What was her reaction when Democratic senators labeled Pickering "insensitive on racial issues"?
Her reply: "As an attorney who's appeared before him year after year representing - and I have represented the NAACP on a matter before him and representing other clients - I was shocked and appalled. Judge Pickering is not fair? Judge Pickering is insensitive? I was shocked."
Several past presidents of the NAACP in Mississippi support Pickering. But today's NAACP leaders do not. Some feel the seat should go to a black judge. The national NAACP issued a statement, calling Pickering hostile to its priorities, and all its branches in Mississippi oppose the judge.

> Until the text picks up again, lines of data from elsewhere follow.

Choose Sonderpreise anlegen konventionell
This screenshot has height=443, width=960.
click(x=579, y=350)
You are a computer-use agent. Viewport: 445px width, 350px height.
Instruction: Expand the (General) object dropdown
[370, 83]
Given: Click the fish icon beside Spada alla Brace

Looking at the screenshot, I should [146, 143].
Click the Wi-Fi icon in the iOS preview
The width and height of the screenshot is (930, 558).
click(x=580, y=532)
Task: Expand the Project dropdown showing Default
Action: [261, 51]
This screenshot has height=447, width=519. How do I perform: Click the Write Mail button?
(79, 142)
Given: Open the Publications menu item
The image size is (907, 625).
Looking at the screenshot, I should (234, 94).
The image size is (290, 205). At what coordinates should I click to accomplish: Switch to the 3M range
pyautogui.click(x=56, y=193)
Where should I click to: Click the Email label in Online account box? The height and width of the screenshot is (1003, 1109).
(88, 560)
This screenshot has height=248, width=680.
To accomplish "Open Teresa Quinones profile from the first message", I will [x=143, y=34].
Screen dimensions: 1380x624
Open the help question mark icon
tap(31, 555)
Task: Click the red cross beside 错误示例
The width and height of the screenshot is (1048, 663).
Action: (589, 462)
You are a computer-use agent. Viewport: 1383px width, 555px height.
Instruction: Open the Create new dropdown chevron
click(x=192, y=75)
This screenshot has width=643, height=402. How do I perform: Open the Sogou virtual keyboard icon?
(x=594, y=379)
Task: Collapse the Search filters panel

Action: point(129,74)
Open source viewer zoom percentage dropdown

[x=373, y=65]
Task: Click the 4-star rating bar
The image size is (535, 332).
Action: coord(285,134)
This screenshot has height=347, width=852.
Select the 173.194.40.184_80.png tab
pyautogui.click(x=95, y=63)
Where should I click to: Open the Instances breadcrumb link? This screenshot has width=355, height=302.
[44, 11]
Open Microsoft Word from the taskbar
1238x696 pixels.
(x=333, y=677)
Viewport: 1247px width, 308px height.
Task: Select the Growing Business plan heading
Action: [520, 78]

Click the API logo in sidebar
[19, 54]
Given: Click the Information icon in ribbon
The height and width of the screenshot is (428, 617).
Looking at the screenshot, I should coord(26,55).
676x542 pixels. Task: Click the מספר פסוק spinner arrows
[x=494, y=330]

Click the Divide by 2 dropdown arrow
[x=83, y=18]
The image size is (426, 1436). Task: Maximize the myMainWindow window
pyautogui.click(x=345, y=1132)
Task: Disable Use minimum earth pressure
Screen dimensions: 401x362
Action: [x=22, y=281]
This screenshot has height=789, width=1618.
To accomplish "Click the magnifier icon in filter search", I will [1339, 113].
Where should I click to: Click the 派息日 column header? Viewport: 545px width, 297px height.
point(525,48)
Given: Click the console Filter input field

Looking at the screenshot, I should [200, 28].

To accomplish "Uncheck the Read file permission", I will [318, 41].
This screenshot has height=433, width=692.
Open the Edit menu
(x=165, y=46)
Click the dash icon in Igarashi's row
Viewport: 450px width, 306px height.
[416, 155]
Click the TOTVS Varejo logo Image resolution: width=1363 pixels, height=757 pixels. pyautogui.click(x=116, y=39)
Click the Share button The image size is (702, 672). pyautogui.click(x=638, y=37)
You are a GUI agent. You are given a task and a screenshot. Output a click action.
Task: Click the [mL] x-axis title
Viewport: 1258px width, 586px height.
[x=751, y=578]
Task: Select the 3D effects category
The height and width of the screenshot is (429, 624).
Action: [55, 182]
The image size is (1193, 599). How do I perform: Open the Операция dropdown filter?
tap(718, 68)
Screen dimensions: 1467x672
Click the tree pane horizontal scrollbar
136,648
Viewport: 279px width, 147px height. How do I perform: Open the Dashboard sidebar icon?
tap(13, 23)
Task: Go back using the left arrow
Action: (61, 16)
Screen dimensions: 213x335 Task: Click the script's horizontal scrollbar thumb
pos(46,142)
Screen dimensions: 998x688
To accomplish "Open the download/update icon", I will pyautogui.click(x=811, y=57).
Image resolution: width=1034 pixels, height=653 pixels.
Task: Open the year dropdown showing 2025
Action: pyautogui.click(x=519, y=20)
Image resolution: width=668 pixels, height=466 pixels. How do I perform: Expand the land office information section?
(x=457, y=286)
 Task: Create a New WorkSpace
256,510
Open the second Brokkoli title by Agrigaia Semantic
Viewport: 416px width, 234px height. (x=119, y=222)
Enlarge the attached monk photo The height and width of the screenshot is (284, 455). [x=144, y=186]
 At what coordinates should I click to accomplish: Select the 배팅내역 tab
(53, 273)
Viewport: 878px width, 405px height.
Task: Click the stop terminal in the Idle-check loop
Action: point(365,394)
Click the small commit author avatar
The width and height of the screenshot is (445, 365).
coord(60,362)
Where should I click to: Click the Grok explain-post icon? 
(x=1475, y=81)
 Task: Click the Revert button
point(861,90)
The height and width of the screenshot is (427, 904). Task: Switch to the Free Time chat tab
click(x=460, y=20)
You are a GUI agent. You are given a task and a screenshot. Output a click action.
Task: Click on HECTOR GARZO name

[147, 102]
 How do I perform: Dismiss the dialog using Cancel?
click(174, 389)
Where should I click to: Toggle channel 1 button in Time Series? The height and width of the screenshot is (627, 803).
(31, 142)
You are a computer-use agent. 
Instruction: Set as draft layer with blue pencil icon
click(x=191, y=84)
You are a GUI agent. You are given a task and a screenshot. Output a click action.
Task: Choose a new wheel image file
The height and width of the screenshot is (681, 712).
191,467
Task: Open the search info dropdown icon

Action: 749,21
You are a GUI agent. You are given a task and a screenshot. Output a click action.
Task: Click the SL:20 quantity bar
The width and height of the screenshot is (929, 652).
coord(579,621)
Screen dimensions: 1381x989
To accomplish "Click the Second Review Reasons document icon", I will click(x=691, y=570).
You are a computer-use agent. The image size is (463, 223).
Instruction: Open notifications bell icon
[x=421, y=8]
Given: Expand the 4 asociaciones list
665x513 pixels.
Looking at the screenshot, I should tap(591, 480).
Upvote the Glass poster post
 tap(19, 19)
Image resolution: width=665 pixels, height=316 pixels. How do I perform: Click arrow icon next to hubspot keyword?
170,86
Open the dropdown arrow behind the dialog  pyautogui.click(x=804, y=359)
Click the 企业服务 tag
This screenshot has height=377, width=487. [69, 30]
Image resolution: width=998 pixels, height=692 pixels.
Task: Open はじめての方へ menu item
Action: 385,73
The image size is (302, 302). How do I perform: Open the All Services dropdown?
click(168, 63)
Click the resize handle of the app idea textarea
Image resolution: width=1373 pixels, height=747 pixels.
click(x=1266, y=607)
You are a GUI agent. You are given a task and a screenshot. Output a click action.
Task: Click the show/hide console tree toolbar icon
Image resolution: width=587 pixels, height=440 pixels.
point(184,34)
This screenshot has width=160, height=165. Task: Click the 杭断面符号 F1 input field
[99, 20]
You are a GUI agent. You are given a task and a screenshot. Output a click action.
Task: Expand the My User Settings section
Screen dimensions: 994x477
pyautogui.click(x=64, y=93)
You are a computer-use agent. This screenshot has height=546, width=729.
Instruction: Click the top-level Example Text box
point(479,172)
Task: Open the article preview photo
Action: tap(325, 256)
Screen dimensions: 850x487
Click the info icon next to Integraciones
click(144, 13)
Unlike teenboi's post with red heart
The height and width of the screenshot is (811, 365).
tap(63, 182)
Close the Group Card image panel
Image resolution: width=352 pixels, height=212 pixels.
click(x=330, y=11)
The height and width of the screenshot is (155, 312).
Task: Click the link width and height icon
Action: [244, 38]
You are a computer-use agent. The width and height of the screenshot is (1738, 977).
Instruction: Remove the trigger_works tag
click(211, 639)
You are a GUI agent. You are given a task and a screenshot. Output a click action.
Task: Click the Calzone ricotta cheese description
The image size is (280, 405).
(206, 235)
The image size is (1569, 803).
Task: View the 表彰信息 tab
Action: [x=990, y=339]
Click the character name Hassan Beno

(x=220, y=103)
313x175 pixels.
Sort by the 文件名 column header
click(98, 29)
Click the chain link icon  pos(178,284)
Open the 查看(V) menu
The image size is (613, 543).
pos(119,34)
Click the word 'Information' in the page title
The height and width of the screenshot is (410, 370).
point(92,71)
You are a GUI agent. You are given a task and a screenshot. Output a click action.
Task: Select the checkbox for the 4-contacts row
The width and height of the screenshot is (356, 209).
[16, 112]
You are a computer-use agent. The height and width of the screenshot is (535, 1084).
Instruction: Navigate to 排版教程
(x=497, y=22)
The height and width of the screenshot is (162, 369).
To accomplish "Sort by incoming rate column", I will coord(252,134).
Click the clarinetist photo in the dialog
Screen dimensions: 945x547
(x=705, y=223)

But when Clarence McGee, who heads the NAACP in Hattiesburg, sat down for 60 Minutes with a Pickering supporter, Charles Evers, brother of murdered civil rights leader Medgar Evers, the NAACP president got an earful:
Charles Evers: You know, maybe you don't know, you know that Charles Pickering is a man helped us to break the Ku Klux Klan. Did you know that?
Clarence McGee: I heard that statement made.
Charles Evers: I mean, I know that. Do you know that?
Clarence McGee: I don't know that.
Charles Evers: I know that. Do you know about the young black man that was accused of robbing the young white woman. You know about that?
Clarence McGee: Nope.
Charles Evers: So Charles Pickering took the case. Came to trial and won the case and the young man became free.
Clarence McGee: I don't know about that.
Charles Evers: But did you also know that Charles Pickering is the man who helped integrate his churches. You know about that?
Clarence McGee: No.
Charles Evers: Well, you don't know a thing about Charles Pickering.